Marina Narbuntaite's story
Marina Narbuntaite's story
Balancing my identities has been challenging. While I deeply identify as Lithuanian and love my country’s traditions and culture, navigating the closed mindset about certain issues, especially regarding LGBTQ+ rights, has been difficult. In Lithuania, at worst there exists ridiculous fear-mongering narratives and homophobia, and at best a ‘don’t ask, don’t tell’ mindset. I’ve been openly out as a bisexual since I was 14, and I’ve received both death threats from strangers and deeply hurtful comments from friends and relatives. While it feels isolating and painful, I believe visibility is crucial for change. Change doesn’t occur overnight; it requires momentum and internal shifts – protests, visibility, and claiming the space to be who you are. I will always continue to fight for recognition and our rights, both in public and professional spaces. I’m proud to say that change is happening in Lithuania, albeit slowly. There’s been a lot of progress in recent years – there’s more representation and visibility in social media, with several outspoken LGBTQ+ voices gaining popularity and support, despite facing backlash. This visibility is crucial for dismantling the taboo surrounding our existence and showing LGBTQ+ youths that they are not alone in their experiences.

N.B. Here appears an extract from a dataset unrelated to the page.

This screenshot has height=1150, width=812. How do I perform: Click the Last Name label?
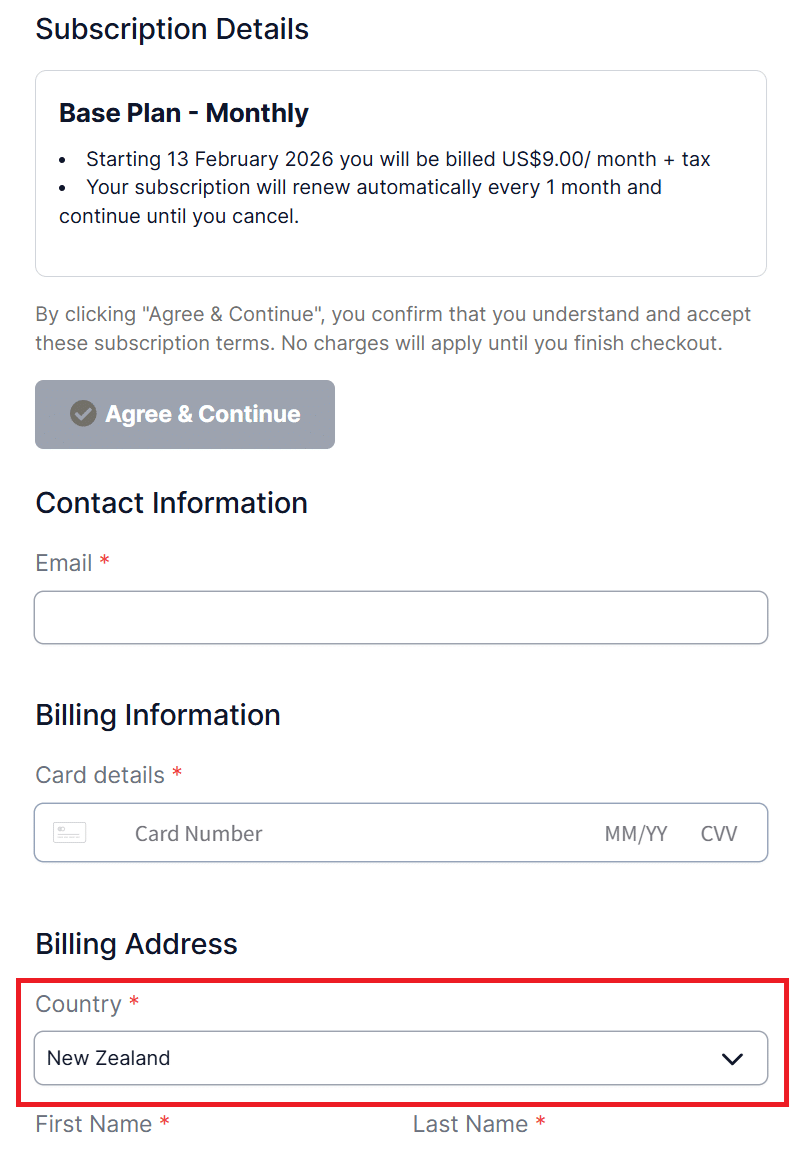coord(470,1124)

I decided to pursue an LLM to continue my fight for justice, not only as an activist but also through legal means. My interest is particularly focused on international law and the perpetuation of discrimination, either overtly or covertly, through domestic and international legal frameworks. This issue was greatly highlighted during the Black Lives Matter movement, and while it led to some progress, it was not enough. This trend is also seen in broader international judicial bodies.

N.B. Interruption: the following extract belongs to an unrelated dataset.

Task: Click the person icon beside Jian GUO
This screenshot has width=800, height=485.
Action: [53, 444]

My struggle with mental health is what led me to the University of East London. In 2020, my mental health hit its lowest point and I needed an educational environment which provided me with stability, and most of all, community. That human connection was vital for me, and it has made such a massive difference in my life. 2023 is the year my baseline emotion has become contentment and joy. I wake up every day with something to look forward to, and I can finally say I’m happy and found my purpose. To those who may be struggling with mental health, know that you’re not alone. Healing is not linear, but it is a proactive process – you need to actively do things every day that make you feel better. I remember during the worst of my grieving and depression hearing advice about exercising and eating well and just rolling my eyes, feeling like they didn’t understand. But now, I understand the importance of setting certain routines, going outside, soaking up the sun, and finding genuine joy in the little things – even if it’s just a tiny moment of finding happiness and comfort in enjoying a coffee and a biscuit. These small glimpses of happiness accumulate, and gradually, your heart will feel lighter. So, my advice would be to sit with every shade of yourself – your pain, grief, happiness, emptiness – and embrace it with love. Find peace in knowing that one day, you will be exactly where you want to be.
My biggest goal in the next few years is to start my PhD and hopefully transition into a lecturing position. I’m incredibly passionate about social mobility and working towards dismantling barriers that individuals from working-class backgrounds face in both academia and the professional world, and I hope that becoming a lecturer will provide the platform to continue these efforts.